→ Directions:
Begin at the line where "Task: Click the New Selection mode button" appears and reproduce exactly every line through the end of the data below, both included, skipping pictures.

BEGIN Raw data

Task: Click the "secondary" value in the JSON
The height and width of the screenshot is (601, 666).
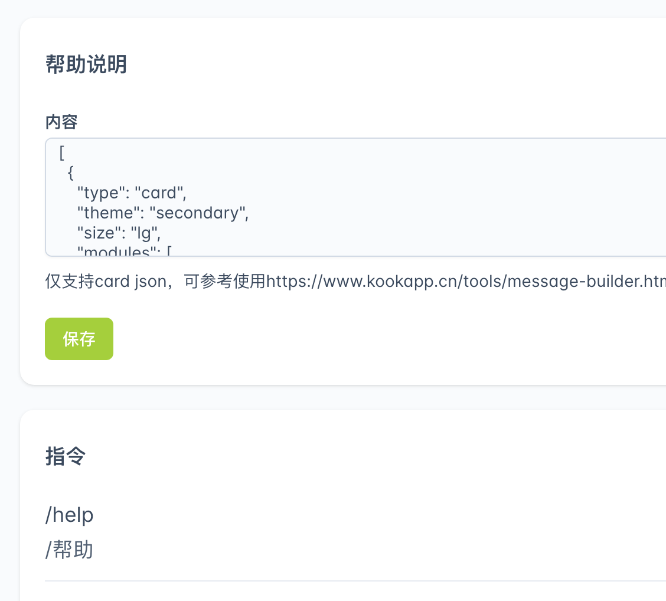Action: [x=198, y=213]
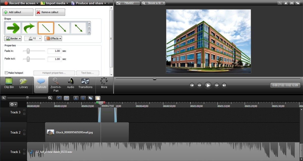Switch to the Transitions tab
Image resolution: width=303 pixels, height=161 pixels.
tap(85, 85)
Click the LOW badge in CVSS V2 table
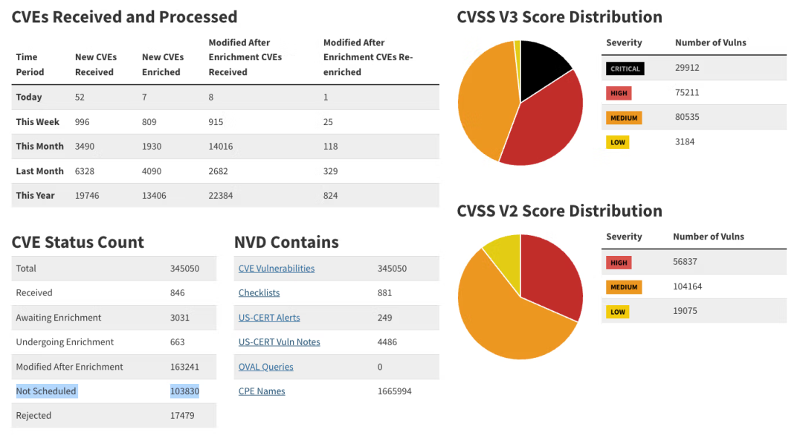Screen dimensions: 803x436 click(617, 312)
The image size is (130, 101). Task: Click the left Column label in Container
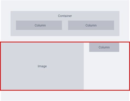40,25
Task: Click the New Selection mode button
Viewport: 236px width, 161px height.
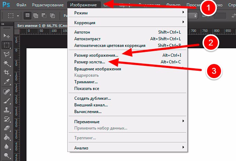Action: click(28, 16)
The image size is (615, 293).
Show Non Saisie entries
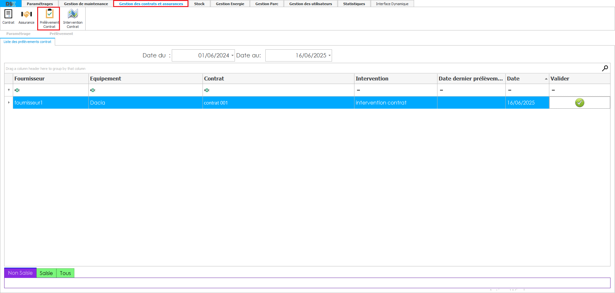pyautogui.click(x=20, y=273)
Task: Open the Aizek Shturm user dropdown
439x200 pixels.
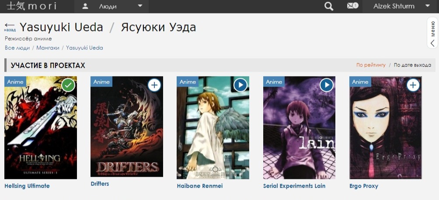Action: tap(401, 7)
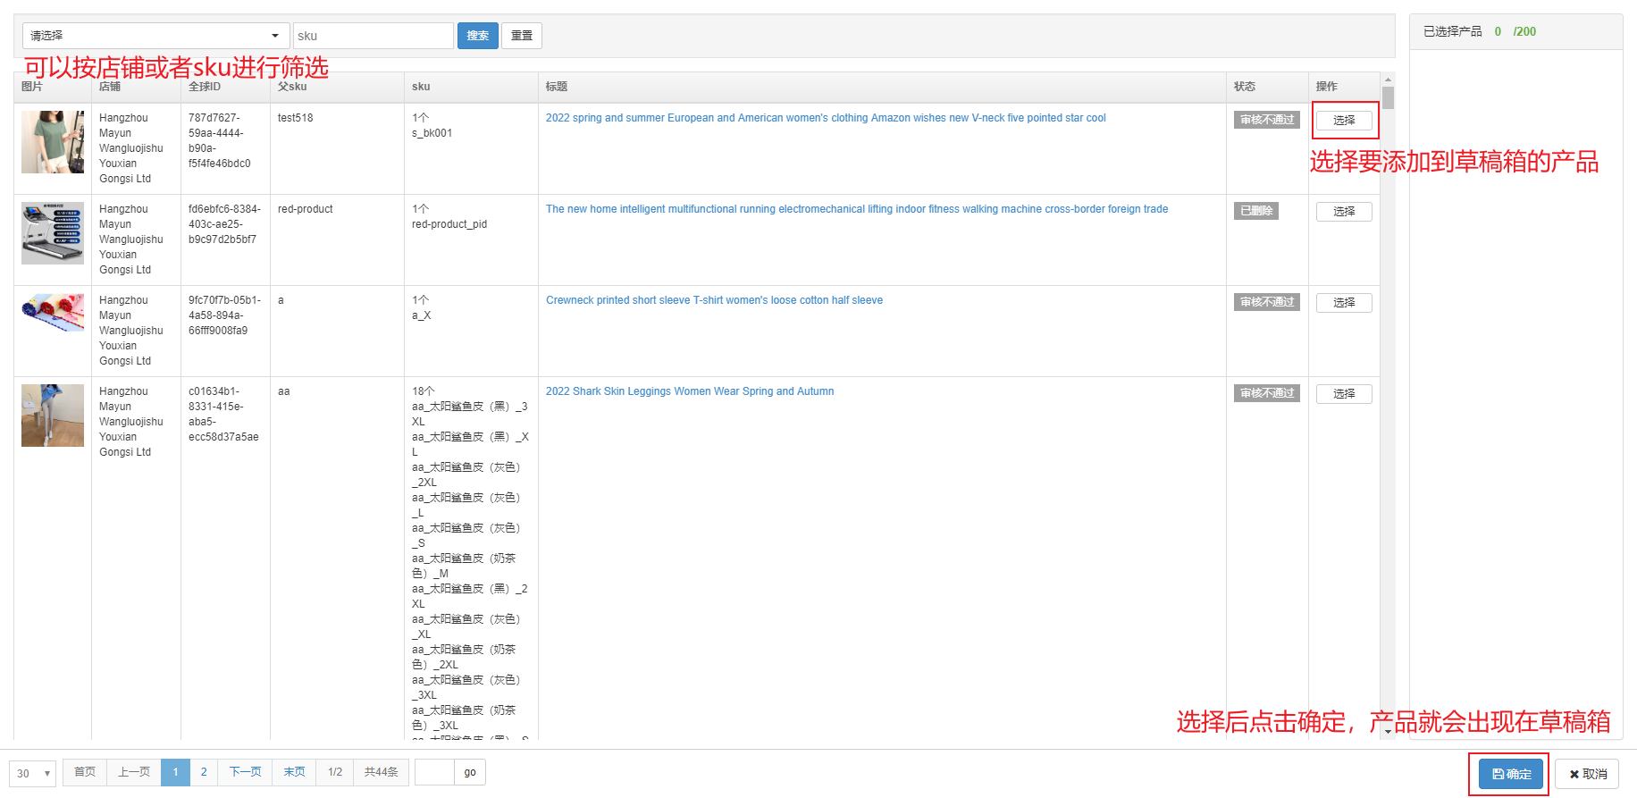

END Raw data

→ Your response:
Task: Click the New Selection mode button
Viewport: 236px width, 161px height.
Action: click(28, 16)
The image size is (615, 293).
Show Non Saisie entries
pyautogui.click(x=20, y=273)
Task: Open the Aizek Shturm user dropdown
439x200 pixels.
Action: tap(401, 7)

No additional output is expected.